Task to complete:
An exact copy of every entry is what's needed, so please transcribe them all.

Collected data entries:
● ● ●
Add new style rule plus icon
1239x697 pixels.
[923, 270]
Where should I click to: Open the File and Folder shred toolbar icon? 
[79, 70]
● ● ●
Response below:
Add new style rule plus icon
1239x697 pixels.
[923, 270]
Where should I click to: Open the File and Folder shred toolbar icon? 
[79, 70]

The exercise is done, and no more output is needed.